AARP Hearing Center
Key takeaways
- Not everything’s covered, but here’s how to plan.
- You’re out of luck on root canals, most eye care, hearing aids.
- Most chiropractor, cosmetic surgeon services are off-limits.
- No massage therapy for pain, but some acupuncture allowed.
- Pay more for podiatry, foreign trips, long-term care, concierge care.
Medicare covers most health care needs for older Americans, from hospital care and doctor visits to lab tests and surgery.
Though great strides were made in recent years on paying for prescriptions, whether you have a Part D plan with original Medicare or drug coverage tucked into a Medicare Advantage plan, you should be prepared to pay $2,100 in 2026 for your covered medications before the limit kicks in. The federal government will help you finance that amount over time if you sign up for the Medicare Prescription Payment Plan.
You’ll still have to foot the bill for out-of-pocket costs such as deductibles and copayments if you’re hospitalized, see a doctor or get medical tests.
But some necessities — and desires — aren’t part of the program. Here’s how you might pay for them.
1. Dental work, such as a root canal, is rarely covered
Original Medicare covers some dental-related expenses in very specific situations.
- In 2023, dental exams and necessary treatments before organ transplant surgery were added.
- In 2024, Medicare started covering a dental exam as part of a comprehensive workup at the same time as Medicare-covered treatments for head and neck cancer.
- In 2025, Medicare began covering dental exams and treatment for patients entering or on kidney dialysis.
But it doesn’t cover items or services for the care, treatment, filling, removal or replacement of teeth or structures directly supporting the teeth. That includes cleanings, tooth extractions, checkups or big-ticket items, including dentures and root canals. No further expansion of dental coverage is expected in 2026.
The fix. Some Medicare Advantage plans offer limited dental coverage. They focus on preventive services with some covering a portion of the cost of more extensive care up to an annual limit — though some plans will allow you to upgrade your coverage for an additional charge.
If you opt for original Medicare, consider buying an individual dental insurance plan or a dental discount plan. Some Medigap insurers allow you to add coverage for an extra premium or give you membership in a dental discount program.
2. Routine eye exams and glasses? No. Cataracts? Yes
While original Medicare covers ophthalmologic expenses such as cataract surgery, it doesn’t pay for routine eye exams, glasses or contact lenses. Some private Medicare Advantage plans cover routine vision care and glasses.
If you’ve been diagnosed with diabetes, both original Medicare and Medicare Advantage will cover an eye exam each year. In addition to checking your vision, a specialist will look for damage that can lead to permanent vision loss, including diabetic retinopathy, which affects blood vessels inside your eye; cataracts clouding the lens of your eye; and glaucoma, which damages the optic nerve if pressure from fluid inside your eye gets too high.

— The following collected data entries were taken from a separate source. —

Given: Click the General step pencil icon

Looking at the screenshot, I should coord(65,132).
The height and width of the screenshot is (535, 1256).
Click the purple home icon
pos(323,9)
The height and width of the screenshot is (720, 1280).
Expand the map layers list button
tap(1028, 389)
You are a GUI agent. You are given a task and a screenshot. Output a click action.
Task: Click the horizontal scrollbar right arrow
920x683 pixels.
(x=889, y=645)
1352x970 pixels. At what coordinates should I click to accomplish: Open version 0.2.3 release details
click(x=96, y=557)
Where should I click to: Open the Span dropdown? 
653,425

The fix. For some people, buying a vision insurance policy for a few hundred dollars a year to defray the cost of glasses or contact lenses makes sense. Even though standard Medigap plans, the supplemental insurance available from private insurers to augment original Medicare coverage, don’t cover vision, some companies let you buy extra benefits that cover some in-network vision exams and a pair of glasses or contacts each year, up to an annual limit.